Despite repeated requests for comment, YLB declined to respond directly, citing administrative reasons.
In October, the centre-right senator Rodrigo Paz Pereira, son of a former president, and the rightwing former president Jorge “Tuto” Quiroga will face off in the presidential election, which will end nearly 20 years of leftwing governments. Both candidates say the “white gold” will revive Bolivia’s struggling economy.
Quiroga has promised to manufacture batteries domestically, which the environmentalist Mondaca says is unfeasible due to Bolivia’s distance from major markets and lack of other battery materials.

Paz Pereira has pledged to process magnesium byproducts as well as lithium carbonate to create more products for export. This proposal “is more realistic”, says Mondaca. “But the truth is that even if the work started in earnest today, there wouldn’t be results for years.”
Meanwhile, lithium prices have declined by 90% over the past two years, despite growing demand for the metal, due to oversupply by China.
In May, the local Indigenous organisation Cupconl filed a lawsuit, alleging that YLB had failed to consult the community, as required under the constitution but a judge dismissed the case on the grounds that a class-action suit was not appropriate. Calcina says the group plans to appeal against the decision and take the case to the Inter-American Commission on Human Rights if necessary.
On 20 August, a judge ordered a temporary pause in the contract approval process until YLB conducts an environmental impact study and obtains consent from the affected communities.

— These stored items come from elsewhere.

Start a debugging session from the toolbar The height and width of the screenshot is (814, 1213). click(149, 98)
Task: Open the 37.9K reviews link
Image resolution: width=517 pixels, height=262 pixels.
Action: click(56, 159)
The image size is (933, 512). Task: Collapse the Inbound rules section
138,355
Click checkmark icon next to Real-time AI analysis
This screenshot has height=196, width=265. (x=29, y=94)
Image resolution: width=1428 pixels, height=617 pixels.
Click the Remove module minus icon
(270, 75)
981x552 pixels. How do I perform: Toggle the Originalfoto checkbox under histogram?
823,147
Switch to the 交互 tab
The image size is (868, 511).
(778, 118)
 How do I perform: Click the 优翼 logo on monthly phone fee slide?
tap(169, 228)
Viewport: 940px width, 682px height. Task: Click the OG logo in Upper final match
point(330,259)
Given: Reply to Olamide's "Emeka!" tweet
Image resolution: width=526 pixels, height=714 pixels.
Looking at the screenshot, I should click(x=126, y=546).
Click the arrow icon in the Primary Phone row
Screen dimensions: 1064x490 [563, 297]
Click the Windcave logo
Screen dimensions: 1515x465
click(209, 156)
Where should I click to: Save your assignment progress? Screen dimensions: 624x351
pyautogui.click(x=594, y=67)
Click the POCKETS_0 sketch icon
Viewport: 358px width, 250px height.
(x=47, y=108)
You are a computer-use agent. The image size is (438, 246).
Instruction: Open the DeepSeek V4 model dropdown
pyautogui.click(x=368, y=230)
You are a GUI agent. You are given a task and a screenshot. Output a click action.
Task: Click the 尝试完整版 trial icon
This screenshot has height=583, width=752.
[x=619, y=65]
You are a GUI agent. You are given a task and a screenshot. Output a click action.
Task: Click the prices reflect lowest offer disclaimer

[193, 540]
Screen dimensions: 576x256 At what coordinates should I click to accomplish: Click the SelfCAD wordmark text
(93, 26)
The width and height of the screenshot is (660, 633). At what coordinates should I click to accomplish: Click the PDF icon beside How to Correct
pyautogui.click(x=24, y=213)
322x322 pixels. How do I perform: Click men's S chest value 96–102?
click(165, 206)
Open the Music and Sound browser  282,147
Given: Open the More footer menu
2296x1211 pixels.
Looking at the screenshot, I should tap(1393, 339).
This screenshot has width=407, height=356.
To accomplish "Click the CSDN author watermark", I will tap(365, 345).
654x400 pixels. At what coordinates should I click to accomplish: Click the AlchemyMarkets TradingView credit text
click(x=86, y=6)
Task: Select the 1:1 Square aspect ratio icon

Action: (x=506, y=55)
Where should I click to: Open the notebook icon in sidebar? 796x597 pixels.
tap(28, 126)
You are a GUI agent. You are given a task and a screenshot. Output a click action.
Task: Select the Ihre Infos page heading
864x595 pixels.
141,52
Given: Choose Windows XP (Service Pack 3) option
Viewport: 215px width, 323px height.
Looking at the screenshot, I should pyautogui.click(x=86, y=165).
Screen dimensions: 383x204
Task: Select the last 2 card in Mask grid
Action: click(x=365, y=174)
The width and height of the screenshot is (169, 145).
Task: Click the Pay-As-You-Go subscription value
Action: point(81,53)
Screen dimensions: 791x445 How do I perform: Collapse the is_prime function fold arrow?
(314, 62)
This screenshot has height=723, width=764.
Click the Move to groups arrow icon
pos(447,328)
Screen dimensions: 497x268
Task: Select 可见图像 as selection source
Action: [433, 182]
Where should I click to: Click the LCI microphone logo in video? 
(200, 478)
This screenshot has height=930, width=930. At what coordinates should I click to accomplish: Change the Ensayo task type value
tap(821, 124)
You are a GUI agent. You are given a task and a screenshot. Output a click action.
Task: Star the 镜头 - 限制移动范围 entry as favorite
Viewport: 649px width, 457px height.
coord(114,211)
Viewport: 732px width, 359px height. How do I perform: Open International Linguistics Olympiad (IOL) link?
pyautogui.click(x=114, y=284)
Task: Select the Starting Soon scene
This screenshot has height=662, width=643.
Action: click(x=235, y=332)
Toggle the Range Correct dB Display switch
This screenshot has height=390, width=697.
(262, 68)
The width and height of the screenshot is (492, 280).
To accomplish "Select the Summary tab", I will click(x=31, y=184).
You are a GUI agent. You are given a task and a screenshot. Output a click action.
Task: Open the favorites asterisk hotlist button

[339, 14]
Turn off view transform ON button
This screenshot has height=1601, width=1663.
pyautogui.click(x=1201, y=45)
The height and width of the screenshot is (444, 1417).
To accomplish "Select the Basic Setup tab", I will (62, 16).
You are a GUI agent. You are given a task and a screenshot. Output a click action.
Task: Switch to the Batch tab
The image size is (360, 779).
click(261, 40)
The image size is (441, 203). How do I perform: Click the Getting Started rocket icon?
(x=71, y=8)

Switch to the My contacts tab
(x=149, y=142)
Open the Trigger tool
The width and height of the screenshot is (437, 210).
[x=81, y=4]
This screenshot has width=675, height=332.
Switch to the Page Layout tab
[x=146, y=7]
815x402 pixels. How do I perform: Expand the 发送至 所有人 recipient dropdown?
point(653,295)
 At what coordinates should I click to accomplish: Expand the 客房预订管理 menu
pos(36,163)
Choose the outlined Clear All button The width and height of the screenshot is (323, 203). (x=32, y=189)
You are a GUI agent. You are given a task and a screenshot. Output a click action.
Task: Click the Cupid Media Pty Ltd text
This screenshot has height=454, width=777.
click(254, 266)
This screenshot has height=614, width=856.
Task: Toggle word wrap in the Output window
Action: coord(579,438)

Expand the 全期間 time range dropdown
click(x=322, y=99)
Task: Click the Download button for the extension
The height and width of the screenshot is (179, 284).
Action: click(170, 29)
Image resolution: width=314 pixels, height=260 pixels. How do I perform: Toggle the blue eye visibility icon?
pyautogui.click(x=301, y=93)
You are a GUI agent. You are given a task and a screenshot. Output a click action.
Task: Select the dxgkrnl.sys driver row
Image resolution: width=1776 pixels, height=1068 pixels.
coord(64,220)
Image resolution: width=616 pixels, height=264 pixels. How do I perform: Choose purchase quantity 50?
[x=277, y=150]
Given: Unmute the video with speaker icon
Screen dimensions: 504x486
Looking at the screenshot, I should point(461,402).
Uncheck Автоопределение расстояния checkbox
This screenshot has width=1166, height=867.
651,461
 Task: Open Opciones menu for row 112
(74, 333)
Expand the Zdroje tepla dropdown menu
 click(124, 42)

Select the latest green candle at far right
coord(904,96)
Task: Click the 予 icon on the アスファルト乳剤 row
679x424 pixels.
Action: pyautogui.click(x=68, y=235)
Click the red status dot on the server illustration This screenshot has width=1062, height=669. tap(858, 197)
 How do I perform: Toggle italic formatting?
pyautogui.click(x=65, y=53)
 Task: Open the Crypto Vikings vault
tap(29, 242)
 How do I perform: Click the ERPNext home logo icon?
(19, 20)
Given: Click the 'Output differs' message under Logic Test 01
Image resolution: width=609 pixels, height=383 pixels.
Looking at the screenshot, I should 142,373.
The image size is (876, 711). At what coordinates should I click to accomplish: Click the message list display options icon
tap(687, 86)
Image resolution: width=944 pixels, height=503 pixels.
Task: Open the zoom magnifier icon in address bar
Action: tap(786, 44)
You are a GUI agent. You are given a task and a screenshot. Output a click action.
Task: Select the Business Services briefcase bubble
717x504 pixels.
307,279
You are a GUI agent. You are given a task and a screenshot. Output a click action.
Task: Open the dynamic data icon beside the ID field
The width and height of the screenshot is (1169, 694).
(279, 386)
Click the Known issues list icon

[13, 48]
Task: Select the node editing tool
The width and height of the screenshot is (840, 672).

Opponents of the mines are now waiting to see what the new government will do, amid disillusion with the previous leftwing government. Mondaca notes that the Movement Towards Socialism (Mas) party, which was in power since 2006, talked about Indigenous rights but often failed to translate the rhetoric into action.
Though the results of the election’s first round mark the end of Mas’s grip on power, critics say that the rightwing parties’ bet on lithium as an economic saviour for Bolivia’s problems continues an extractive model that has caused environmental destruction and violated Indigenous rights since colonisation.
Alí Ramos in Río Grande is one of those who has lost faith in Mas. “God willing,” he says, “the next government has the environment on its agenda.”